Julian Leff (1938–2021) was Professor of Social and Cultural Psychiatry at the Maudsley’s Institute of Psychiatry and Director of the Medical Research Council’s Social and Community Psychiatry Unit. He worked in Africa and contributed to the World Health Organization’s International Pilot Study of Schizophrenia. Alongside Anthony Isaacs, Consultant Psychiatrist at the Maudsley and Bethlem Hospitals, he co-authored Psychiatric Examination in Clinical Practice, whose three editions tracked my professional development: 1978 (entering clinical training), 1981 (medical graduation) and 1990 (consultant psychiatrist post).
When I joined the Middlesex Hospital Psychiatric Training Scheme in 1982, Jaspers’ Psychopathology (1913) overwhelmed me and Fish’s General Psychopathology (1967) felt as inert as a textbook on rocks. Leff and Isaacs, by contrast, offered a training sanctuary with their ordinary practically oriented language and compact format (141 pages). Not much changed between the second and third editions except a brief mention of AIDS. It explicitly leaned on John Wing’s ‘Present State Examination’. The content covers history-taking, mental state examination (MSE), psychosis, neurosis, ‘organic’ states, children, difficult patients and case formulation. In the cognitive section, I chuckled nostalgically when I was reminded of the Babcock sentence: ‘The one thing a nation needs in order to be rich and great is a large and secure supply of wood.’ ADHD is absent, autism mentioned only under children, ‘trauma’ is nowhere in the index. Times have changed since, therefore.
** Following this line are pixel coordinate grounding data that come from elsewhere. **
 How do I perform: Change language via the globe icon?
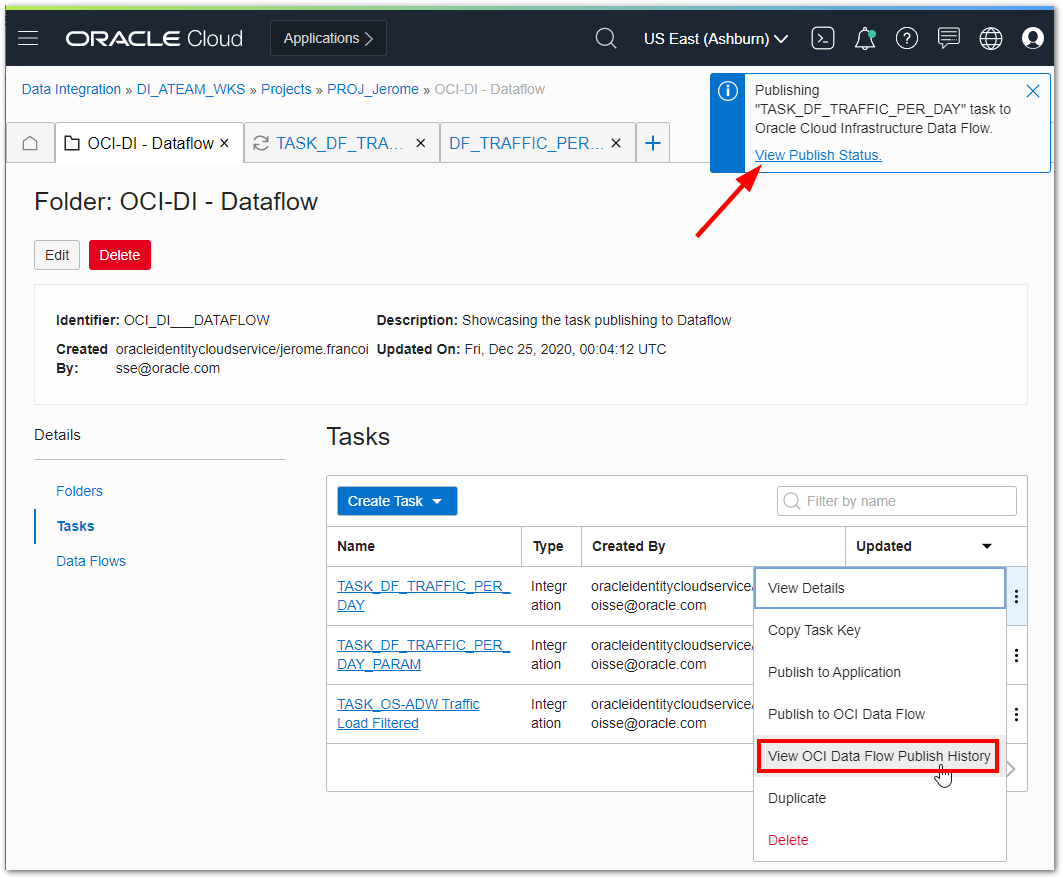pos(990,37)
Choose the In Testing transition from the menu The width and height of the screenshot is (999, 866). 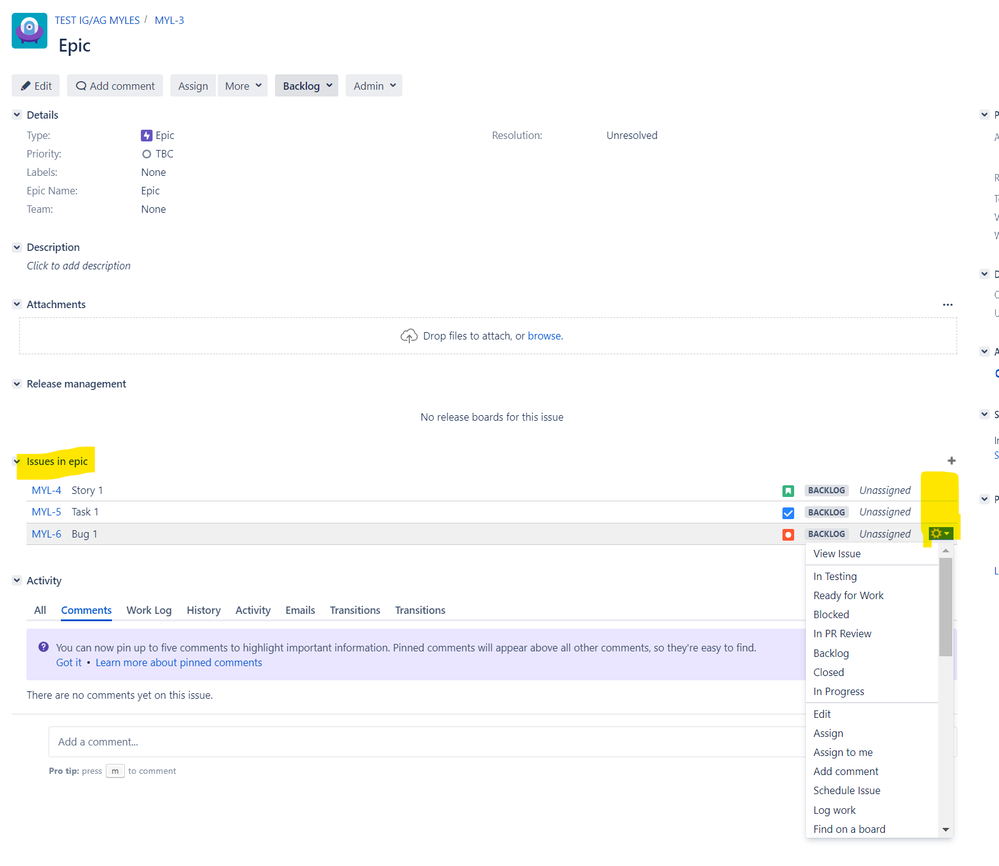pyautogui.click(x=835, y=576)
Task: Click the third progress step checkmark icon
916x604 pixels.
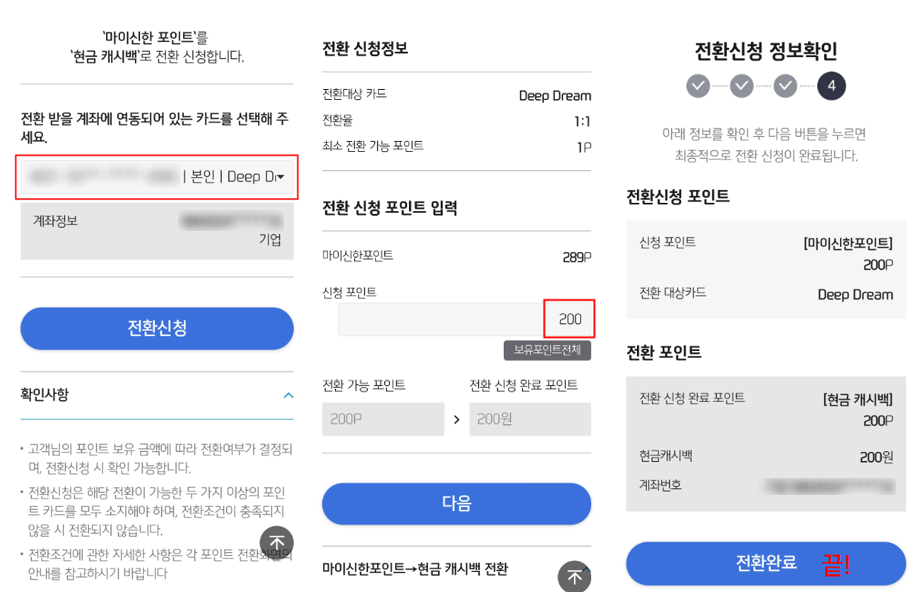Action: [x=785, y=88]
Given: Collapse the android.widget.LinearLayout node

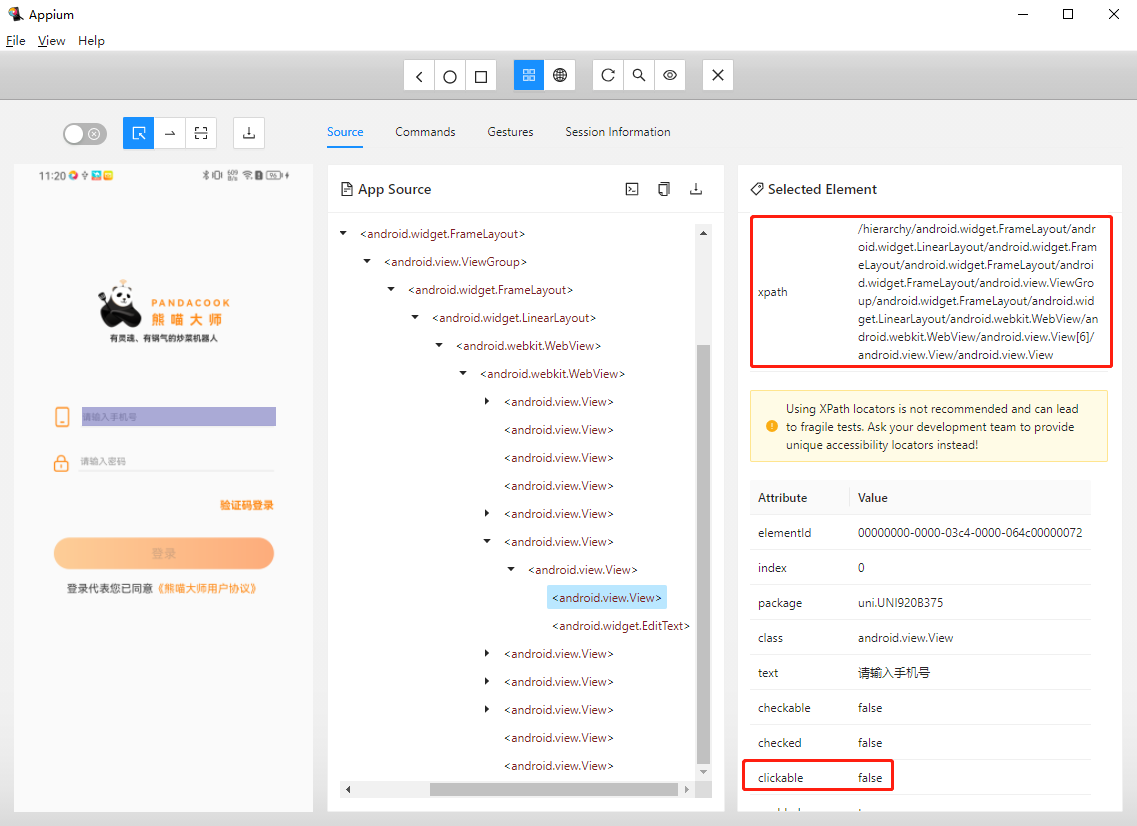Looking at the screenshot, I should point(415,318).
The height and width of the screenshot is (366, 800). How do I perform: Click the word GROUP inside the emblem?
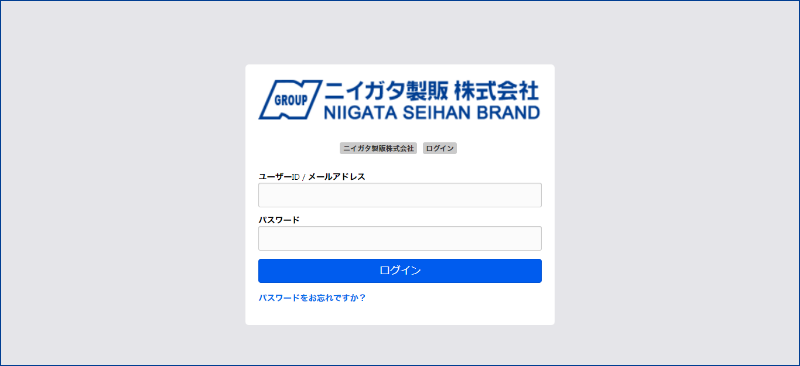pos(291,100)
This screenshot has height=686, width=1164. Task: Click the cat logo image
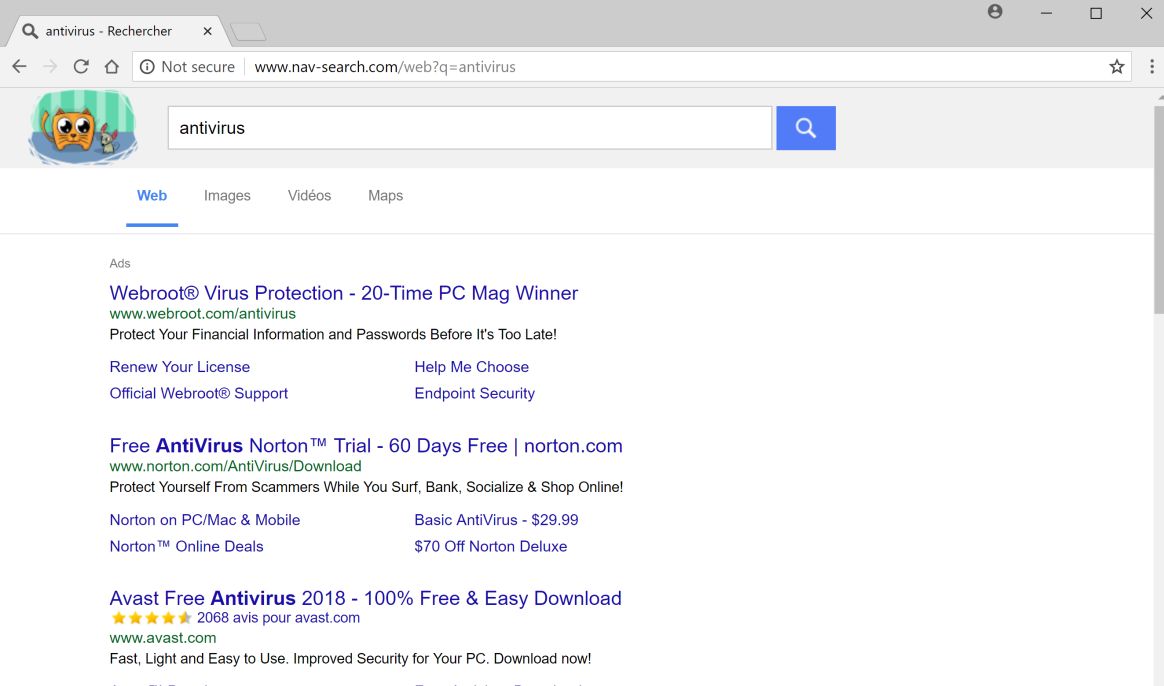pos(83,127)
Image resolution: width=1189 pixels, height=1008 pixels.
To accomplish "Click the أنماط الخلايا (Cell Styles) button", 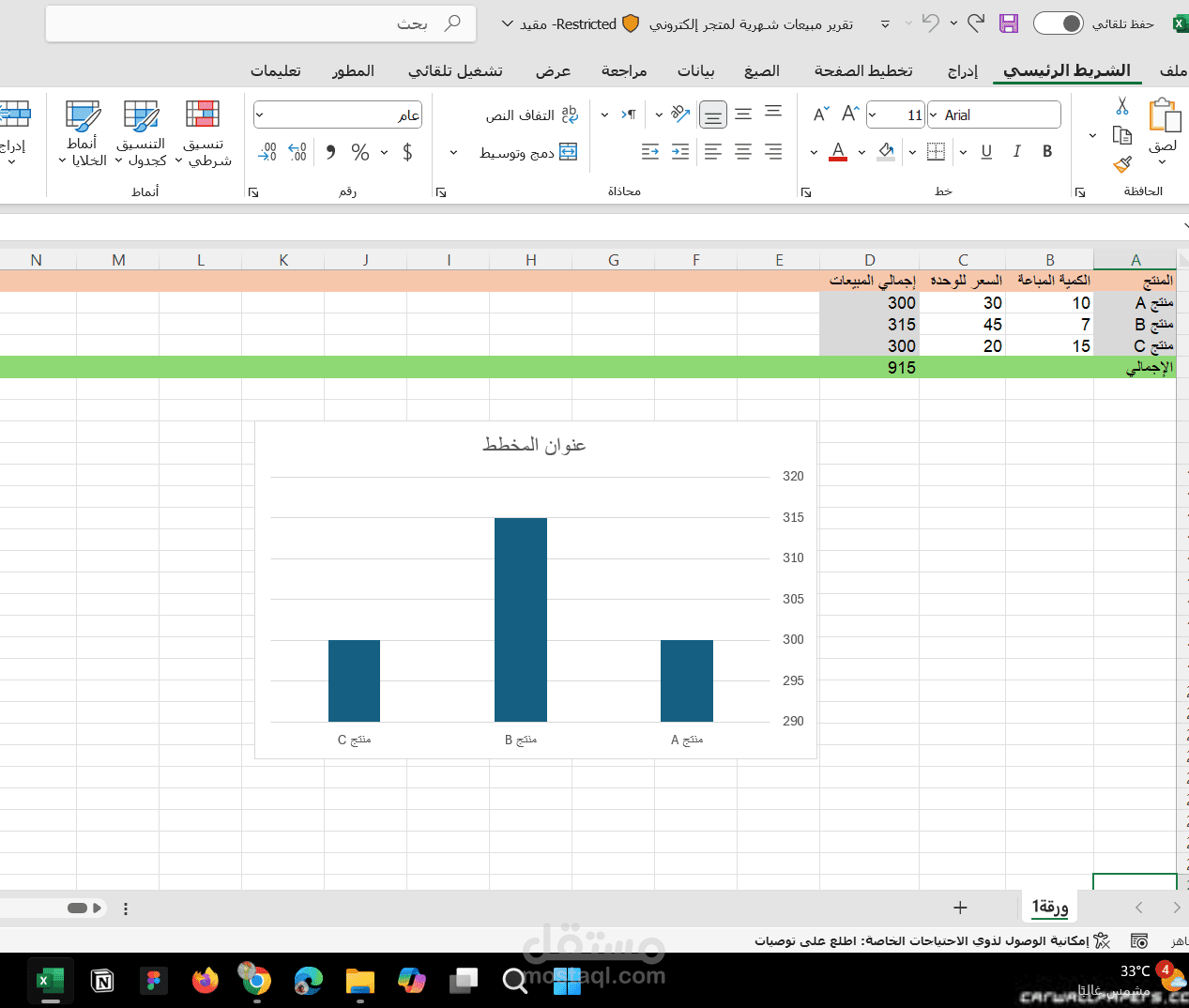I will coord(83,133).
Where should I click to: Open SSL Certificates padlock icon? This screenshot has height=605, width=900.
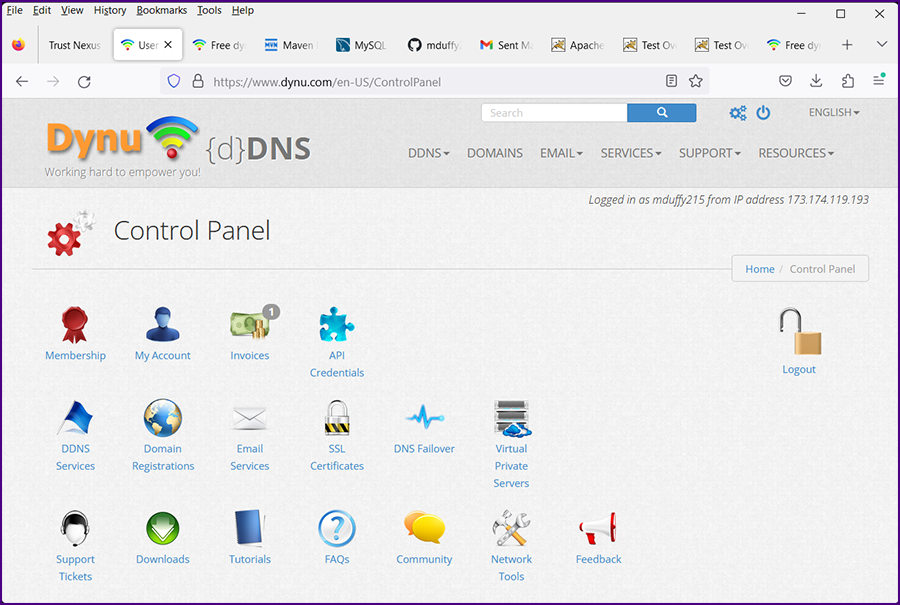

The tone is both humane and paternalistic. There’s a quiet modesty: ‘Our bias needs to be assessed…’ Indeed! That the patient is ‘ill’ is taken for granted. People are either ‘normal’ or not. The reifying instinct remains: ‘Phenomena of mental illness are comparable to abnormal heart sounds…’ Patients with ‘less education or medical sophistication’ tend to express their depression or anxiety in more somatic symptoms. In relation to self-neglect it is stated that women may wear no make-up, ‘although this may be currently fashionable’. To investigate the presence of ‘hysterical personality disorder’ (mostly female) patients should be asked, ‘Are you sometimes overemotional?’ Sexually, men may be impotent, women ‘frigid’. There is no reference to race.
Some ideas and practices may have aged well but others not. The sacredness once attached to ‘first-rank symptoms of schizophrenia’ has been exposed. And certain assumptions feel darker in the light of cultural shifts post-1990. The real lesson, however, is how deeply our thinking is shaped by the language and power structures of our time. Even our most basic tools – clinical interviews, MSEs – are not neutral.
Despite it all, I remain attached to the book. I met Leff once and admired him. He wasn’t a crusty traditionalist. Born to Communist parents, married to psychoanalyst and anthropologist Joan Raphael-Leff, father to political radicals – he understood complexity. He is quoted in his BMJ obituary saying: ‘The future of psychiatry… lies in understanding relationships.’ And it is his progressive and psychosocial orientation that underlines how we are all, even the best, inevitably caught in our times, and it behoves us, therefore, to develop the habit of thinking and, where necessary, speaking against the grain.